> BRANO RIPORTATO
..........

Inoltre non può assumere rilievo, la “certificazione di insussistenza di pericolo”, in quanto l’assenza dell’aumento della classe di rischio costituisce motivo di sanatoria per il piano di assetto idrogeologico della Regione Puglia, ma non per lo specifico vincolo di inedificabilità assoluta imposto dall’art. 3.08.4, punto 4.1, delle norme tecniche di attuazione al piano urbanistico territoriale tematico per il paesaggio della medesima Regione.
10. Il secondo motivo è infondato, in quanto in presenza di un vincolo di inedificabilità assoluta, non trova applicazione l’istituto del silenzio-assenso, giusta il disposto dell’articolo 35, comma 12, della legge n. 47 del 1985, che, nel disciplinarne i presupposti di operatività, espressamente lo esclude nei casi di cui all’articolo 33 della medesima legge (cfr. Consiglio di Stato, sezione VI, sentenza 9 marzo 2016, n. 949, e Consiglio di Stato, sezione V, decisione 9 dicembre 1996, n. 1493). Il che vale per ambedue le domande di condono: segnatamente per le opere oggetto dell’istanza di condono del 1995, poiché esse sono state realizzate, per espressa ammissione delle parti private, dopo l’imposizione del vincolo paesaggistico (anni 1989/1990 e 1991/1992); per le opere oggetto della domanda di condono nel 1986, realizzate, secondo le dichiarazioni degli appellanti, negli anni 1974 e 1982, poiché, essendo queste state sottoposte a vincolo nel 1985, non potrebbe essersi giammai formato il silenzio-assenso in carenza dei pareri normativamente previsti ai sensi del combinato disposto dell’art. 35, commi 12 e 13, e 32 della legge n. 47 del 1985 (cfr. Consiglio di Stato, sezione IV, sentenza 19 dicembre 2016, n. 5366).
11. È altresì infondato il terzo motivo d’impugnazione.

..........

> ESTRATTO DEL MATERIALE
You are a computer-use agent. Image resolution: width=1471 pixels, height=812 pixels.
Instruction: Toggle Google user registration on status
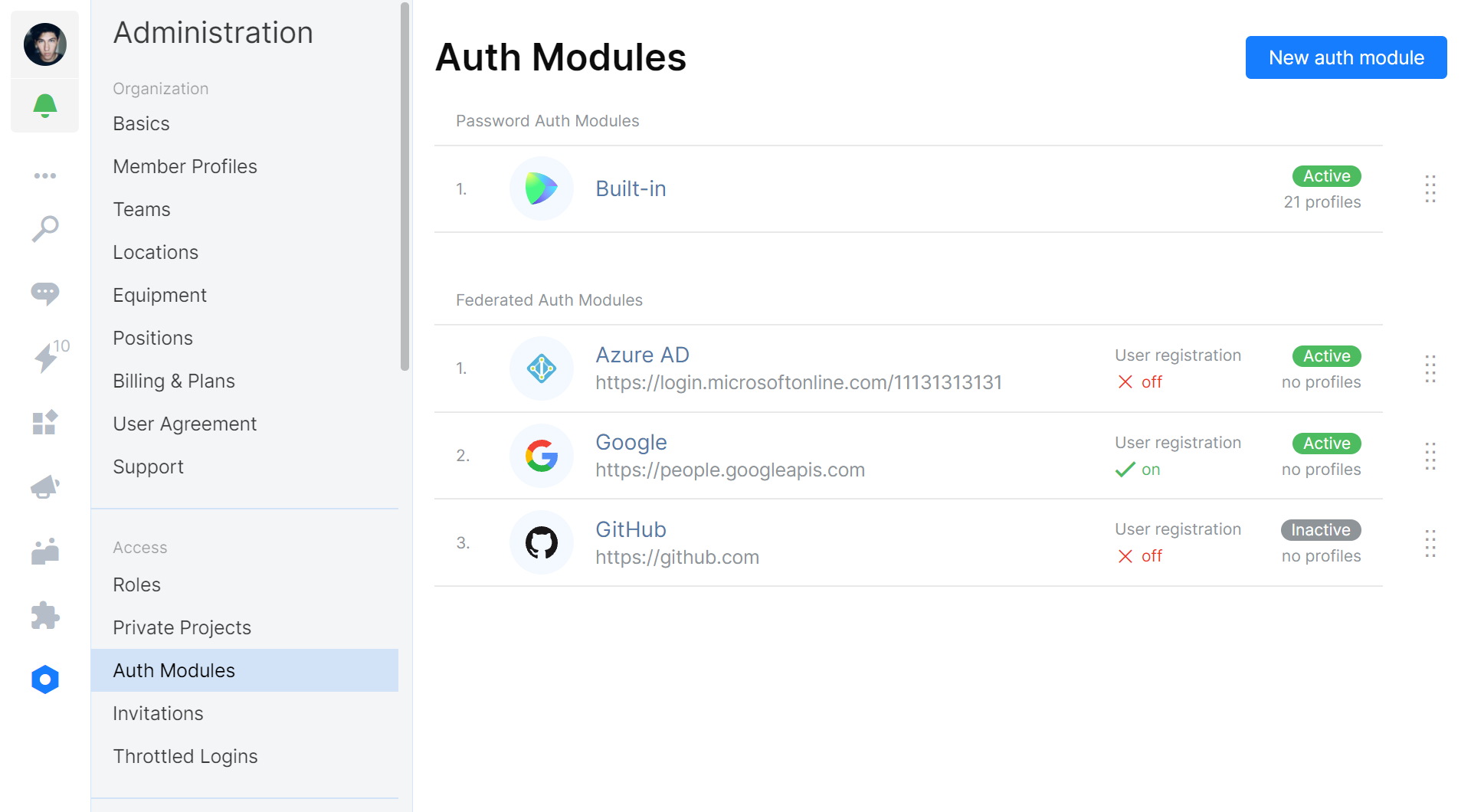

..........

> COMPITI PROPOSTI
• a. Riduci a un elenco puntato il paragrafo del brano riportato che comincia con "10. Il secondo motivo è infondato", conservandone i fatti principali.
• b. Restituisci senza alcuna modifica la parte del brano riportato che inizia con "Inoltre non può" e termina con "della medesima Regione.".

> RISPOSTE AI COMPITI
• a.
- Il secondo motivo è infondato. In presenza di un vincolo di inedificabilità assoluta il silenzio-assenso non si applica. L'art. 35, comma 12, della legge n. 47 del 1985 lo esclude infatti nei casi dell'art. 33 della stessa legge (Consiglio di Stato, sez. VI, n. 949/2016; sez. V, n. 1493/1996).
- Questo vale per entrambe le domande di condono.
- Domanda del 1995: per ammissione delle parti private, le opere sono state realizzate dopo l'imposizione del vincolo paesaggistico (anni 1989/1990 e 1991/1992).
- Domanda del 1986: secondo gli appellanti, le opere sono state realizzate nel 1974 e nel 1982 e sono state sottoposte a vincolo nel 1985. Il silenzio-assenso non poteva quindi formarsi senza i pareri previsti dal combinato disposto dell'art. 35, commi 12 e 13, e dell'art. 32 della legge n. 47 del 1985 (Consiglio di Stato, sez. IV, n. 5366/2016).

• b.
Inoltre non può assumere rilievo, la “certificazione di insussistenza di pericolo”, in quanto l’assenza dell’aumento della classe di rischio costituisce motivo di sanatoria per il piano di assetto idrogeologico della Regione Puglia, ma non per lo specifico vincolo di inedificabilità assoluta imposto dall’art. 3.08.4, punto 4.1, delle norme tecniche di attuazione al piano urbanistico territoriale tematico per il paesaggio della medesima Regione.